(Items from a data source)
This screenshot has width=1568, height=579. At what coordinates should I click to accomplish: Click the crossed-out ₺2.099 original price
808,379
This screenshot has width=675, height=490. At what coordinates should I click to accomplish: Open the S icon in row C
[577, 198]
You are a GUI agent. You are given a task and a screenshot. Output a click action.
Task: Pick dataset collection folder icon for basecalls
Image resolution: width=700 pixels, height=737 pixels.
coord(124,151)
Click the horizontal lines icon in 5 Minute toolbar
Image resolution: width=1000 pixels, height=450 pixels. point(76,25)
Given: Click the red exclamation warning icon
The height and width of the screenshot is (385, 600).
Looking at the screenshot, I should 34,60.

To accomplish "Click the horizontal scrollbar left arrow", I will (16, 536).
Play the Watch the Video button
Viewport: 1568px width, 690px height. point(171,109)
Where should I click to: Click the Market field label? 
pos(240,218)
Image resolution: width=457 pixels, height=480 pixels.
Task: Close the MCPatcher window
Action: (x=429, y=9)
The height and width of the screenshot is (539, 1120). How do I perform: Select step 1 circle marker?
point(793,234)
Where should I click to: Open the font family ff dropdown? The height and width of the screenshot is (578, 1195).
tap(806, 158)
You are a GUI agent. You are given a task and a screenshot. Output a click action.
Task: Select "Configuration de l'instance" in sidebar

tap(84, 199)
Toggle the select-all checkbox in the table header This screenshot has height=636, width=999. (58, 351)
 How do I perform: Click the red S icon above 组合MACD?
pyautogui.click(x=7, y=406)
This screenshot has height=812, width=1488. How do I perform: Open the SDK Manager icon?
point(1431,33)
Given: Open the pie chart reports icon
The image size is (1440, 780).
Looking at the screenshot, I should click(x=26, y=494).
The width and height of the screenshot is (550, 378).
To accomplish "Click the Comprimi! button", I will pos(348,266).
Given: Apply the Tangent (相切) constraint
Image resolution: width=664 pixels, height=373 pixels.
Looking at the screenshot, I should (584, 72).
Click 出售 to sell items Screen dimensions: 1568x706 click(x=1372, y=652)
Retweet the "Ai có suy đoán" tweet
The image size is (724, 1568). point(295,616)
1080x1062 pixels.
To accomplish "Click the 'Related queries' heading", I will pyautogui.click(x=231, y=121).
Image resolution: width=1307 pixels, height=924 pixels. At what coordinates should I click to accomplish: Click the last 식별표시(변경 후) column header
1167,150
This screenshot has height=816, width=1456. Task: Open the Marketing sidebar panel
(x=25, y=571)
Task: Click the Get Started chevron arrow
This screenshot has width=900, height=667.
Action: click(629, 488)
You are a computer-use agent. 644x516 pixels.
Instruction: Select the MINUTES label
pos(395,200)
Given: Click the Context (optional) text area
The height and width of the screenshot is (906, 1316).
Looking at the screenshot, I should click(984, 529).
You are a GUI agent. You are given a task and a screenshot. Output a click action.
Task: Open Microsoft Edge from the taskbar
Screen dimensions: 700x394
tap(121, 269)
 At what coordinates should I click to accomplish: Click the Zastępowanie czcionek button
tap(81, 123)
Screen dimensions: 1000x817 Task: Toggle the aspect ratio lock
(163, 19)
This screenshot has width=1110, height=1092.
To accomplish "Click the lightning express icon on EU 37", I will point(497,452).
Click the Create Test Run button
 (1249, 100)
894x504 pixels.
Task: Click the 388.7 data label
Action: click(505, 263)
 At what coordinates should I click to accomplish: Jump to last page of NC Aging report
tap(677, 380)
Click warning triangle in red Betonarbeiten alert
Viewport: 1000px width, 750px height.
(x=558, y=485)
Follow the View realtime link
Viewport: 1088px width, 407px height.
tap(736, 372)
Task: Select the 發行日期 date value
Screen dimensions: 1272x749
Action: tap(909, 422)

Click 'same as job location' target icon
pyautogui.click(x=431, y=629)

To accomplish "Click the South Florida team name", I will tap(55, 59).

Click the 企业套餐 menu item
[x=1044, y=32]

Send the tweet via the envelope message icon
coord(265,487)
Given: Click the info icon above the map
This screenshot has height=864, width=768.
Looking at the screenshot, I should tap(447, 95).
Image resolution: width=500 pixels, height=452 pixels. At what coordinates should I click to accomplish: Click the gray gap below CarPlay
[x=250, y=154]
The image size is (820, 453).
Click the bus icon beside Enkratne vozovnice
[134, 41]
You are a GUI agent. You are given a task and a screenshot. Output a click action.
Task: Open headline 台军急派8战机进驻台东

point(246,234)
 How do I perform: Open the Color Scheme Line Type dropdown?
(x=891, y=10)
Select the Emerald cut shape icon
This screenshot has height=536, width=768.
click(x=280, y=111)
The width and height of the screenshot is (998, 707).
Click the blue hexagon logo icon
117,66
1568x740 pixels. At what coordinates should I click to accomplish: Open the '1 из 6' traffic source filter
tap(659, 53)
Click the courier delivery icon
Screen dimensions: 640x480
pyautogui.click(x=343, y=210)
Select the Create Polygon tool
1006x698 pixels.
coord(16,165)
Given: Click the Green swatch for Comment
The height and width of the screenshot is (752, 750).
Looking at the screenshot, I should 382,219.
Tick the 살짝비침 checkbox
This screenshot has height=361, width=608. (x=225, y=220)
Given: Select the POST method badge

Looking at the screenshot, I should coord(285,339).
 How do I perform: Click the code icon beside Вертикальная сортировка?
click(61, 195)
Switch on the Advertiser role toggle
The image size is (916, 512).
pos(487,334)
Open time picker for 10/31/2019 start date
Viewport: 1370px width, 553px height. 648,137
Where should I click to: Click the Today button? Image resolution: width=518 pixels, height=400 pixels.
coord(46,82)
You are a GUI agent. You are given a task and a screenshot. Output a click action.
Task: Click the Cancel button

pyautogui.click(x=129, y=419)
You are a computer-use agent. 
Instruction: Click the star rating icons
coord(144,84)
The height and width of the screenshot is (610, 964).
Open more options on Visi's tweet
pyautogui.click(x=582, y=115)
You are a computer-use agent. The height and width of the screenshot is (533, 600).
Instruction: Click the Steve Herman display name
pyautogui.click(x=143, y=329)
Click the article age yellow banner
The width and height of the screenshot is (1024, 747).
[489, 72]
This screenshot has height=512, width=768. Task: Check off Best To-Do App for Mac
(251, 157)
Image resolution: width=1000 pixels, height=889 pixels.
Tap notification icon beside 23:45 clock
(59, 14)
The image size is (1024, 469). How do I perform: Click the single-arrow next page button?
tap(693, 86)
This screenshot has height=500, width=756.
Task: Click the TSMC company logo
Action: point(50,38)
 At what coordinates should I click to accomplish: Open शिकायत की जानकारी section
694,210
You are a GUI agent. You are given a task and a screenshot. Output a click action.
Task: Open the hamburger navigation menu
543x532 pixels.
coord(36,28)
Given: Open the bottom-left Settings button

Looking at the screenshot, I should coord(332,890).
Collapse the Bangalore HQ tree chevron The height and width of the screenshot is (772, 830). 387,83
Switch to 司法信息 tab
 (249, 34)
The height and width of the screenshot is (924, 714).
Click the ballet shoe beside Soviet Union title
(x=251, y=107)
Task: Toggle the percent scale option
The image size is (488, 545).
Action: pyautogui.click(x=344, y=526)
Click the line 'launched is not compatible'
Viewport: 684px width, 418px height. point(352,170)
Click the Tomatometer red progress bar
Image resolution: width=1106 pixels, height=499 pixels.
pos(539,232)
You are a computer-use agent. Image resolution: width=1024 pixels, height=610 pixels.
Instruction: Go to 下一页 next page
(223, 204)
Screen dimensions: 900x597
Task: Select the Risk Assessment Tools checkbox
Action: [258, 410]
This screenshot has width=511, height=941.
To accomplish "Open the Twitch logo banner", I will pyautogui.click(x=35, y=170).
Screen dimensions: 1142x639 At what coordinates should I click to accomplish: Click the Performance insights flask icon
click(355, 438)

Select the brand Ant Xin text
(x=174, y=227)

- **Task brief**: Please output all the lines above exactly as given.

- **Solution to the exercise**:
This screenshot has width=1568, height=579. At what coordinates should I click to accomplish: Click the crossed-out ₺2.099 original price
808,379
This screenshot has width=675, height=490. At what coordinates should I click to accomplish: Open the S icon in row C
[577, 198]
You are a GUI agent. You are given a task and a screenshot. Output a click action.
Task: Pick dataset collection folder icon for basecalls
Image resolution: width=700 pixels, height=737 pixels.
coord(124,151)
Click the horizontal lines icon in 5 Minute toolbar
Image resolution: width=1000 pixels, height=450 pixels. point(76,25)
Given: Click the red exclamation warning icon
The height and width of the screenshot is (385, 600).
Looking at the screenshot, I should 34,60.

To accomplish "Click the horizontal scrollbar left arrow", I will (16, 536).
Play the Watch the Video button
Viewport: 1568px width, 690px height. point(171,109)
Where should I click to: Click the Market field label? 
pos(240,218)
Image resolution: width=457 pixels, height=480 pixels.
Task: Close the MCPatcher window
Action: (x=429, y=9)
The height and width of the screenshot is (539, 1120). How do I perform: Select step 1 circle marker?
point(793,234)
Where should I click to: Open the font family ff dropdown? The height and width of the screenshot is (578, 1195).
tap(806, 158)
You are a GUI agent. You are given a task and a screenshot. Output a click action.
Task: Select "Configuration de l'instance" in sidebar

tap(84, 199)
Toggle the select-all checkbox in the table header This screenshot has height=636, width=999. (58, 351)
 How do I perform: Click the red S icon above 组合MACD?
pyautogui.click(x=7, y=406)
This screenshot has height=812, width=1488. How do I perform: Open the SDK Manager icon?
point(1431,33)
Given: Open the pie chart reports icon
The image size is (1440, 780).
Looking at the screenshot, I should click(x=26, y=494).
The width and height of the screenshot is (550, 378).
To accomplish "Click the Comprimi! button", I will pos(348,266).
Given: Apply the Tangent (相切) constraint
Image resolution: width=664 pixels, height=373 pixels.
Looking at the screenshot, I should (584, 72).
Click 出售 to sell items Screen dimensions: 1568x706 click(x=1372, y=652)
Retweet the "Ai có suy đoán" tweet
The image size is (724, 1568). point(295,616)
1080x1062 pixels.
To accomplish "Click the 'Related queries' heading", I will pyautogui.click(x=231, y=121).
Image resolution: width=1307 pixels, height=924 pixels. At what coordinates should I click to accomplish: Click the last 식별표시(변경 후) column header
1167,150
This screenshot has height=816, width=1456. Task: Open the Marketing sidebar panel
(x=25, y=571)
Task: Click the Get Started chevron arrow
This screenshot has width=900, height=667.
Action: click(629, 488)
You are a computer-use agent. 644x516 pixels.
Instruction: Select the MINUTES label
pos(395,200)
Given: Click the Context (optional) text area
The height and width of the screenshot is (906, 1316).
Looking at the screenshot, I should click(984, 529).
You are a GUI agent. You are given a task and a screenshot. Output a click action.
Task: Open Microsoft Edge from the taskbar
Screen dimensions: 700x394
tap(121, 269)
 At what coordinates should I click to accomplish: Click the Zastępowanie czcionek button
tap(81, 123)
Screen dimensions: 1000x817 Task: Toggle the aspect ratio lock
(163, 19)
This screenshot has width=1110, height=1092.
To accomplish "Click the lightning express icon on EU 37", I will point(497,452).
Click the Create Test Run button
 (1249, 100)
894x504 pixels.
Task: Click the 388.7 data label
Action: click(505, 263)
 At what coordinates should I click to accomplish: Jump to last page of NC Aging report
tap(677, 380)
Click warning triangle in red Betonarbeiten alert
Viewport: 1000px width, 750px height.
(x=558, y=485)
Follow the View realtime link
Viewport: 1088px width, 407px height.
tap(736, 372)
Task: Select the 發行日期 date value
Screen dimensions: 1272x749
Action: tap(909, 422)

Click 'same as job location' target icon
pyautogui.click(x=431, y=629)

To accomplish "Click the South Florida team name", I will tap(55, 59).

Click the 企业套餐 menu item
[x=1044, y=32]

Send the tweet via the envelope message icon
coord(265,487)
Given: Click the info icon above the map
This screenshot has height=864, width=768.
Looking at the screenshot, I should tap(447, 95).
Image resolution: width=500 pixels, height=452 pixels. At what coordinates should I click to accomplish: Click the gray gap below CarPlay
[x=250, y=154]
The image size is (820, 453).
Click the bus icon beside Enkratne vozovnice
[134, 41]
You are a GUI agent. You are given a task and a screenshot. Output a click action.
Task: Open headline 台军急派8战机进驻台东

point(246,234)
 How do I perform: Open the Color Scheme Line Type dropdown?
(x=891, y=10)
Select the Emerald cut shape icon
This screenshot has height=536, width=768.
click(x=280, y=111)
The width and height of the screenshot is (998, 707).
Click the blue hexagon logo icon
117,66
1568x740 pixels. At what coordinates should I click to accomplish: Open the '1 из 6' traffic source filter
tap(659, 53)
Click the courier delivery icon
Screen dimensions: 640x480
pyautogui.click(x=343, y=210)
Select the Create Polygon tool
1006x698 pixels.
coord(16,165)
Given: Click the Green swatch for Comment
The height and width of the screenshot is (752, 750).
Looking at the screenshot, I should 382,219.
Tick the 살짝비침 checkbox
This screenshot has height=361, width=608. (x=225, y=220)
Given: Select the POST method badge

Looking at the screenshot, I should coord(285,339).
 How do I perform: Click the code icon beside Вертикальная сортировка?
click(61, 195)
Switch on the Advertiser role toggle
The image size is (916, 512).
pos(487,334)
Open time picker for 10/31/2019 start date
Viewport: 1370px width, 553px height. 648,137
Where should I click to: Click the Today button? Image resolution: width=518 pixels, height=400 pixels.
coord(46,82)
You are a GUI agent. You are given a task and a screenshot. Output a click action.
Task: Click the Cancel button

pyautogui.click(x=129, y=419)
You are a computer-use agent. 
Instruction: Click the star rating icons
coord(144,84)
The height and width of the screenshot is (610, 964).
Open more options on Visi's tweet
pyautogui.click(x=582, y=115)
You are a computer-use agent. The height and width of the screenshot is (533, 600).
Instruction: Click the Steve Herman display name
pyautogui.click(x=143, y=329)
Click the article age yellow banner
The width and height of the screenshot is (1024, 747).
[489, 72]
This screenshot has height=512, width=768. Task: Check off Best To-Do App for Mac
(251, 157)
Image resolution: width=1000 pixels, height=889 pixels.
Tap notification icon beside 23:45 clock
(59, 14)
The image size is (1024, 469). How do I perform: Click the single-arrow next page button?
tap(693, 86)
This screenshot has height=500, width=756.
Task: Click the TSMC company logo
Action: point(50,38)
 At what coordinates should I click to accomplish: Open शिकायत की जानकारी section
694,210
You are a GUI agent. You are given a task and a screenshot. Output a click action.
Task: Open the hamburger navigation menu
543x532 pixels.
coord(36,28)
Given: Open the bottom-left Settings button

Looking at the screenshot, I should coord(332,890).
Collapse the Bangalore HQ tree chevron The height and width of the screenshot is (772, 830). 387,83
Switch to 司法信息 tab
 (249, 34)
The height and width of the screenshot is (924, 714).
Click the ballet shoe beside Soviet Union title
(x=251, y=107)
Task: Toggle the percent scale option
The image size is (488, 545).
Action: pyautogui.click(x=344, y=526)
Click the line 'launched is not compatible'
Viewport: 684px width, 418px height. point(352,170)
Click the Tomatometer red progress bar
Image resolution: width=1106 pixels, height=499 pixels.
pos(539,232)
You are a computer-use agent. Image resolution: width=1024 pixels, height=610 pixels.
Instruction: Go to 下一页 next page
(223, 204)
Screen dimensions: 900x597
Task: Select the Risk Assessment Tools checkbox
Action: [258, 410]
This screenshot has width=511, height=941.
To accomplish "Open the Twitch logo banner", I will pyautogui.click(x=35, y=170).
Screen dimensions: 1142x639 At what coordinates should I click to accomplish: Click the Performance insights flask icon
click(355, 438)

Select the brand Ant Xin text
(x=174, y=227)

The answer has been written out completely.